Daschle pede desculpas no Senado dos EUA por impostos atrasados

WASHINGTON - O ex-senador democrata Tom Daschle, sugerido pelo presidente dos Estados Unidos, Barack Obama, como secretário de Saúde, pediu desculpas hoje perante uma comissão do Senado e disse estar profundamente envergonhado com o pagamento atrasado de mais de US$ 120 mil em impostos.

EFE |

A revelação de que Daschle não pagou a tempo os devidos impostos sobre rendas adicionais desde que saiu do Congresso, em 2004, gerou críticas sobre o processo de revisão ao qual toda nomeação do gabinete presidencial é submetida.

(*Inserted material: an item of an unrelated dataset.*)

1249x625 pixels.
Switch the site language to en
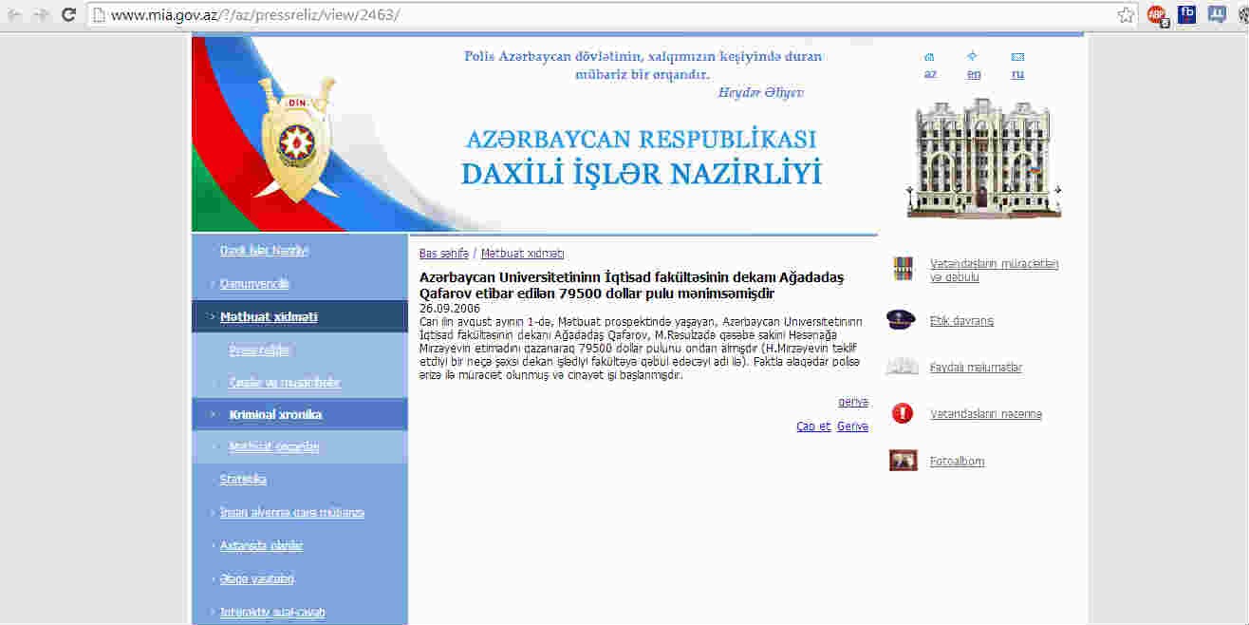[x=974, y=74]
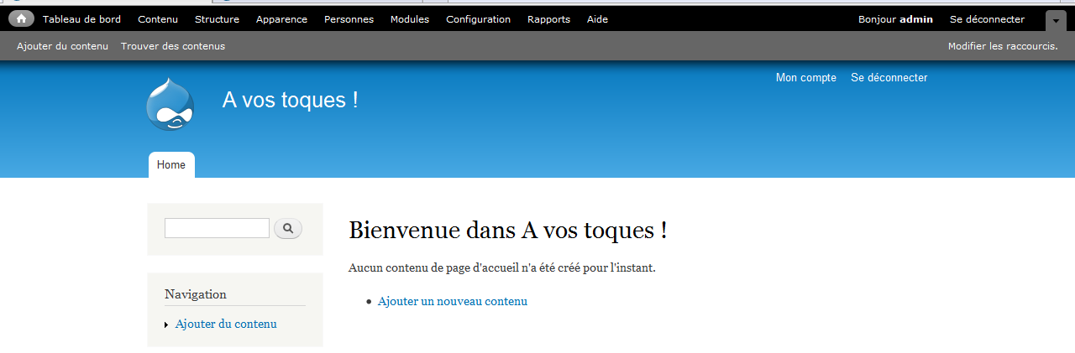
Task: Select Personnes in the admin toolbar
Action: [x=349, y=19]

Daschle, ex-senador por Dakota do Sul, corrigiu suas declarações de impostos de 2005 a 2007 no Serviço Interno de Rendas (IRS) para incorporar os US$ 128.203 atrasados e um total de US$ 11.964 em juros.

"Estou profundamente envergonhado e decepcionado com os erros que me obrigaram a corrigir minhas declarações de impostos", disse Daschle em carta enviada à Comissão de Finanças do Senado, a mesma que precisa recomendar sua confirmação perante o plenário da Câmara Alta.

"Peço desculpas pelos erros e lamento profundamente que vocês tenham tido que dedicar tempo a isso", acrescentou Daschle.

O ex-senador democrata não tinha declarado impostos sobre rendas adicionais que recebeu por um trabalho de consultoria e o uso de um serviço de veículo e motorista, e também não documentou corretamente algumas doações para caridade.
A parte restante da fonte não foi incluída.